Tasks to carry out
[1] In the text on horseplay injuries at work, which case is cited for the point that the rule applies especially when the injured employee is the aggressor or instigator?
[2] Extend the text on horseplay injuries and workers' compensation, picking up after its final sentence.

Text segment

──────

Under law if an employee steps aside from the duties of his employment to engage in horseplay or practical joking, or so engages while performing his duties, and an accidental injury results, the resulting injury is not compensable.
Under law if an employee steps aside from the duties of his employment to engage in horseplay or practical joking, or so engages while performing his duties, and an accidental injury results, the resulting injury is not compensable. Bibb Manufacturing Company v. Cowan, 85 App. 816 (1952). This is especially true when the injured employee is the aggressor or instigator of the horseplay, American Fire and Casualty Company v. Gay, 104 App. 840 (1961), but it is also true when the injury is a result of a continued course of conduct even if the injured employee is not the aggressor in the particular incident which caused the injury. Knight v. Liberty Mutual Insurance Company, 141 App. 409 (1977). The courts have not defined exactly what constitutes such “horseplay” as to place an employee outside the scope and course of his or her employment, rather the courts have simply treated it as a question of fact to be decided on a case by case basis.

──────

Data shown
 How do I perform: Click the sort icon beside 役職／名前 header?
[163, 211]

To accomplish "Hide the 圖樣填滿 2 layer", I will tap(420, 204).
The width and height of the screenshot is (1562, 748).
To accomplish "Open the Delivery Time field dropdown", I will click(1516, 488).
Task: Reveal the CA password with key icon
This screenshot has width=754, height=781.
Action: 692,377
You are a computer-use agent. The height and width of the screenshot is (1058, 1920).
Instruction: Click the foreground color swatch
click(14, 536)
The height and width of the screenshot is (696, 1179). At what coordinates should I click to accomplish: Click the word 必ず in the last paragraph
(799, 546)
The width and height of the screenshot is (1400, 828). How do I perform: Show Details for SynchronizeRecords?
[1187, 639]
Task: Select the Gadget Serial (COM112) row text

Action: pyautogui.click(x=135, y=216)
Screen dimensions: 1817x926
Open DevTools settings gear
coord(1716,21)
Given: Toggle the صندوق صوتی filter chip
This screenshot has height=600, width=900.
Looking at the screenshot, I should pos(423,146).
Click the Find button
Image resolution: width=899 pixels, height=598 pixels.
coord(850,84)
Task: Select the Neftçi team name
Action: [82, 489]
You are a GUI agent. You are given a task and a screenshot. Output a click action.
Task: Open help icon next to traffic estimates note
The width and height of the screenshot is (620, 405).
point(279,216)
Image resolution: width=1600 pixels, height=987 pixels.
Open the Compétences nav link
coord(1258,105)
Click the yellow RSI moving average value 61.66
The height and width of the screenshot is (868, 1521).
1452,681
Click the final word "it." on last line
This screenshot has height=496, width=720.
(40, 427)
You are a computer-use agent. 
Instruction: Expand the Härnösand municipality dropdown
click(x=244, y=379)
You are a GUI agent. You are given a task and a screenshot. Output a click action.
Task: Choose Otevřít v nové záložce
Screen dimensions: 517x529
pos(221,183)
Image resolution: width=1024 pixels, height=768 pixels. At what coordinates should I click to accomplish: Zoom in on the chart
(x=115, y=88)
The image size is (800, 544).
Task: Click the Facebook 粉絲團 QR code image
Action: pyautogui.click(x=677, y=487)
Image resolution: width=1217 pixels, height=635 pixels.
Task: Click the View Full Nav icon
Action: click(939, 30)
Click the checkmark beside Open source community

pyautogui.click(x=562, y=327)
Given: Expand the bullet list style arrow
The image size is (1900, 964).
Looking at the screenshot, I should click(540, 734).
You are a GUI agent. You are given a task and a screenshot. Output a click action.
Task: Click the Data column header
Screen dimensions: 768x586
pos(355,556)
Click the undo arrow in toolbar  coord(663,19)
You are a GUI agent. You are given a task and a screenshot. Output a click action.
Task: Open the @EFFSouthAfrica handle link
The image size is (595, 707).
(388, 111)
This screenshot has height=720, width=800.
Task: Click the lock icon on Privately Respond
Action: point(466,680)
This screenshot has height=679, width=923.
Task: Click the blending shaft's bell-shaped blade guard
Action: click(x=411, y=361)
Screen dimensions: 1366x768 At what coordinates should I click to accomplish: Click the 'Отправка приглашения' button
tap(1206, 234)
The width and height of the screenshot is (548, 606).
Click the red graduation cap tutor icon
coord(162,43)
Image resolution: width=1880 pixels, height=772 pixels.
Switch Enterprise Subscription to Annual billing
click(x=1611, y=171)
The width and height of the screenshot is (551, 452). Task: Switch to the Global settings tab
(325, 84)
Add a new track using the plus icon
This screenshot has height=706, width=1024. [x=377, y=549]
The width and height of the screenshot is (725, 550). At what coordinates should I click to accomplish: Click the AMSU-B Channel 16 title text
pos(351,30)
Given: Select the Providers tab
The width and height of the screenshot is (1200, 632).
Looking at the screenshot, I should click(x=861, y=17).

──────

Answers to the exercise
[1] American Fire and Casualty Company v. Gay, 104 App. 840 (1961).

[2]
However, in Grabowski v. Mangler, et al., No. 65, 2007 (7/1/2007), the Supreme Court of Delaware allowed one employee to sue his fellow employees for injuries sustained as a result of horseplay. In that case, the Delaware Supreme Court adopted the test outlined by Professor Larson to determine whether an employee may bring a cause of action against co-workers whose horseplay causes him to sustain bodily injuries, despite the exclusive remedy provision of the state workers’ compensation statute. The Delaware Supreme Court found that the trial judge must apply Professor Larson’s test which focuses on the following factors:
(1) the nature and degree of the deviation;
(2) whether the defendant was in any way performing his duties or had wholly abandoned them (for example, whether it was mingled with the performance of duty or involved in abandonment of duty);
(3) whether the horseplay in question had become an accepted part of the employment; and
(4) the extent to which the nature of the employment may be expected to include some horseplay.
In the Grawbowski case, the claimant/plaintiff and three co-workers all worked as pipe fitters and welders for JJ White at the Delaware City Oil Refinery jobsite. JJ White had rules forbidding horseplay at their jobsite and all of the employees involved knew of these rules. However, although it was against JJ White’s rules, employees often engaged in horseplay and practical jokes because of long periods of down time and inactivity between projects. Examples of past horseplay incidents included taping lunch boxes shut and filling hard hats with water.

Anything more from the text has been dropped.